Il primo ostacolo: la telefonata al numero verde. Risulta difficile, se non impossibile, convincere l'help desk che il problema "La tal pagina non si visualizza" possa essere dovuto a problemi del provider. La risposta che con ogni probabilità si ottiene sarà: "se il problema si ha solo con una particolare pagina, allora la responsabilità è del browser utilizzato, oppure del server che fornisce la pagina, non certo nostra!".
Con ogni probabilità il file/documento/pagina-web che non passava sarà poi stato scaricato dall'utente con altri mezzi: non c'è più l'interesse immediato per risolvere quel particolare problema, mentre, passato un po' di tempo, il fastidio probabilmente si ripresenterà con altri files, ed è ogni volta un macello solo capire che il problema sta nel filtro.
il traffico in transito è un fatto privato. Appare improprio dover comunicare all'assistenza speedy dettagli sul contenuto del traffico per permettere la messa a punto dei filtri. Sarebbe un po' come se si dovesse elencare all'assistenza telecom gli improperi del proprio vocabolario per evitare fastidiosi "beep" durante le telefonate (ma questo, per fortuna, non succede ancora).

Ulteriori informazioni:

Discussione sull'argomento circolata sulla mailing list del lugBS;
Precedente versione di questa pagina, che ha originato la discussione di cui al punto precedente.

Note:

[1] Fatto realmente avvenuto a fine maggio 2008. Nel caso specifico tra i pattern riconosciuti dal sistema di Intrusion Prevention c'erano le sequenze "c.exe" e "x.exe" [sic]. In altre parole capitava che una sessione veniva bloccata se al suo interno compariva una di tali sequenze. Nel caso specifico, la pagina di risposta da parte di trenitalia a conferma del completamento della transazione con carta di credito, contenente tra l'altro anche il codice PNR necessario per il ritiro dei biglietti, caricava un file di nome utility.js contenente varie funzioni JavaScript e con al suo interno la sequenza "x.exe" (ecco un estratto dal file: var results = regex.exec( window.location.href );). La cosa è stata poi risolta su mia segnalazione, ma oramai la frittata era fatta.

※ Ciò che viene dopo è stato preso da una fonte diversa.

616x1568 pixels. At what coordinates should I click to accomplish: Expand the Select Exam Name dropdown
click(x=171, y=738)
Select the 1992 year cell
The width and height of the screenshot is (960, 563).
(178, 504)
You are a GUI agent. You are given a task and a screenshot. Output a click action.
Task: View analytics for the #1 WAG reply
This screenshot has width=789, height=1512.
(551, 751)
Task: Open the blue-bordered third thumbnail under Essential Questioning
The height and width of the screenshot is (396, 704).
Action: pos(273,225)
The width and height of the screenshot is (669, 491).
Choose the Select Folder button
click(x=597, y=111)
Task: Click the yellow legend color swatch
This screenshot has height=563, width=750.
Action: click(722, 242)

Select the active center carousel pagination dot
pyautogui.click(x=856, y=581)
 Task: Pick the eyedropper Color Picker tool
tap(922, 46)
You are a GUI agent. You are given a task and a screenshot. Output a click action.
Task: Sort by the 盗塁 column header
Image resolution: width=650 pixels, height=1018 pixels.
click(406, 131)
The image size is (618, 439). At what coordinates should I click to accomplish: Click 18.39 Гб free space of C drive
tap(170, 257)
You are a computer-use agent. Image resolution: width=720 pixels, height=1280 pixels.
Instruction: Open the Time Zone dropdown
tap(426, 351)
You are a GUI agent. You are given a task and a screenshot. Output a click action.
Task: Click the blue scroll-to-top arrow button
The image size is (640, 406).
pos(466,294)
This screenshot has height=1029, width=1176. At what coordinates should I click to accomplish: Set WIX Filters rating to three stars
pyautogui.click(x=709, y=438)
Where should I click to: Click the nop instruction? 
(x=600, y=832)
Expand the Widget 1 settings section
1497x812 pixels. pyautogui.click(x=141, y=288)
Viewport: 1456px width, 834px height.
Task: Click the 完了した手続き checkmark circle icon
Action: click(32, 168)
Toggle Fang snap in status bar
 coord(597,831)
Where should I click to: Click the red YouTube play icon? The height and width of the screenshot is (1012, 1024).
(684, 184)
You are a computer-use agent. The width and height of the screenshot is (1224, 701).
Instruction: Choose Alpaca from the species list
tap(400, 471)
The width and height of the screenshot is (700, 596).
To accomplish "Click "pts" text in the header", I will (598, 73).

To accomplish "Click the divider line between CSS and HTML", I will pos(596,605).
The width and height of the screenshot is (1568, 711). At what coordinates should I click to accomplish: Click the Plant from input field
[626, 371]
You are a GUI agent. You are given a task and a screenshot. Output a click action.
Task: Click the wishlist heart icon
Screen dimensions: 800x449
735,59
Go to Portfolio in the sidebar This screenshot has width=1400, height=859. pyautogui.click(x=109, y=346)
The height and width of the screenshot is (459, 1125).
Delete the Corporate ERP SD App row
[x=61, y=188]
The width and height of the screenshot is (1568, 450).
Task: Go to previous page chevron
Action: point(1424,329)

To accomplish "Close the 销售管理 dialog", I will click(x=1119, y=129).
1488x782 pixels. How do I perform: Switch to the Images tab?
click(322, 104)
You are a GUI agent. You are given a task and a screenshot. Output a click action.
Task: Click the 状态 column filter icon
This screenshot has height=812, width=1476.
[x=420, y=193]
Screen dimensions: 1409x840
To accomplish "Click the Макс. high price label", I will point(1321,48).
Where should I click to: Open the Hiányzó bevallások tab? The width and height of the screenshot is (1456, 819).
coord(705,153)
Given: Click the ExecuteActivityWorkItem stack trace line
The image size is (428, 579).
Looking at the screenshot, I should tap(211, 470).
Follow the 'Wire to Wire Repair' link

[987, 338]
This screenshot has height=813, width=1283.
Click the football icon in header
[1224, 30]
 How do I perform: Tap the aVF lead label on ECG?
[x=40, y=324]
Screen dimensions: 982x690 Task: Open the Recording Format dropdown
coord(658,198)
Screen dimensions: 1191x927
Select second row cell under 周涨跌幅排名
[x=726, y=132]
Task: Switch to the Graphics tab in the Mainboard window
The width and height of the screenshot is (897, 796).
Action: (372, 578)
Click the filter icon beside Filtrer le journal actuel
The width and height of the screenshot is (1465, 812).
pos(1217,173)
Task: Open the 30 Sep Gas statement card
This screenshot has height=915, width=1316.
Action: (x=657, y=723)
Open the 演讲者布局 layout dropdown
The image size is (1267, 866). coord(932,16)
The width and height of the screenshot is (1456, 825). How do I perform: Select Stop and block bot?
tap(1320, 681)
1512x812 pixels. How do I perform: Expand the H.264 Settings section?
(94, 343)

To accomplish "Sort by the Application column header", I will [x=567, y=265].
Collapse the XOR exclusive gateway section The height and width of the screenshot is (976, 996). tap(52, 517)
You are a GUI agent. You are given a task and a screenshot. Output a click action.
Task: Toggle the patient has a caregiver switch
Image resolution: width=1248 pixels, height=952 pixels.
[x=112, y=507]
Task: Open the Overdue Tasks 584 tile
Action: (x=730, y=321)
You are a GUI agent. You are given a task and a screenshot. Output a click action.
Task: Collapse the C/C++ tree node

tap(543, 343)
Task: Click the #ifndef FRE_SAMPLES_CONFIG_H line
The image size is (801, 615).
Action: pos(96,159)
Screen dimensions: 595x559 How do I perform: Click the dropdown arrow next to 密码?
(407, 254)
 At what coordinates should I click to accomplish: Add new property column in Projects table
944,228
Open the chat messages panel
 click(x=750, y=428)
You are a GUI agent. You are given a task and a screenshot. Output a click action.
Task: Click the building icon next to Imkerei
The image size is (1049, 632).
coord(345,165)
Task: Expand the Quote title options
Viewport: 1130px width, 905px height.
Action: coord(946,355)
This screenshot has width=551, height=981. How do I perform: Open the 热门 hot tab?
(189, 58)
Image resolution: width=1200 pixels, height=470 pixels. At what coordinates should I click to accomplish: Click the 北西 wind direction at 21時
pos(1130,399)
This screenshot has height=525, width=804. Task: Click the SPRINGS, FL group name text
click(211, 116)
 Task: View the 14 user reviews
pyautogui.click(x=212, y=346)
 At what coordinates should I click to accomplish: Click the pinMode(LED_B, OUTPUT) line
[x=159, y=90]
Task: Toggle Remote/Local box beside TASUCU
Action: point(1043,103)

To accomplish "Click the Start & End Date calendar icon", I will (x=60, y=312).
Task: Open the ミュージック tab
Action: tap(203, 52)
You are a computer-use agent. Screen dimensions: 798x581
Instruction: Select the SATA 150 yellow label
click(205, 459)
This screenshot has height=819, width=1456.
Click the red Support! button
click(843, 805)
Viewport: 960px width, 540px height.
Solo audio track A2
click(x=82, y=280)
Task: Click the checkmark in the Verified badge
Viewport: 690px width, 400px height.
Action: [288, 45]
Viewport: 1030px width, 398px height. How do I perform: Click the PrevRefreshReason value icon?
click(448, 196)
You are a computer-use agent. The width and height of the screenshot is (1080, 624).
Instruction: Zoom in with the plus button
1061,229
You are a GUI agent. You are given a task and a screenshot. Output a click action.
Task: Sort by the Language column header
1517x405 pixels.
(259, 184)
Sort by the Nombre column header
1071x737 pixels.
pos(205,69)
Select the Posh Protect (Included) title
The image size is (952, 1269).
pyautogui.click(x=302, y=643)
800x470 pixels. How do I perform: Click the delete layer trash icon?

[2] Fatto realmente avvenuto nel mese di novembre 2008. In particolare uno dei pacchetti rpm necessari per l'aggiornamento (kernel-devel-2.6.27.5-37.fc9.i686.rpm) conteneva al suo interno una sequenza di caratteri che evidentemente faceva scattare il meccanismo di "prevention". L'effetto di questo era che la procedura di aggiornamento del PC, ritenendo che il file che tentava di scaricare fosse corrotto, cercava di scaricarlo da un altro mirror, e poi da un altro ancora e così via fino ad esaurimento della lista dei circa 60 mirrors disponibili. Solo dopo parecchi giorni mi è venuto il sospetto che il problema non risiedesse in una inconsistenza nel contenuto dei mirrors di aggiornamento, ma che fosse causato dal filtro di Speedy. Il pacchetto in questione si è potuto scaricare solo dopo segnalazione al servizio di assistenza. Peraltro, una volta capito che il problema è di Speedy e qual è il file problematico, è molto più rapido e salutare procurarsi il file per altra via (favore ad un amico, connessione in dialup con modem seriale, ecc.) piuttosto che aprire una chiamata al servizio assistenza.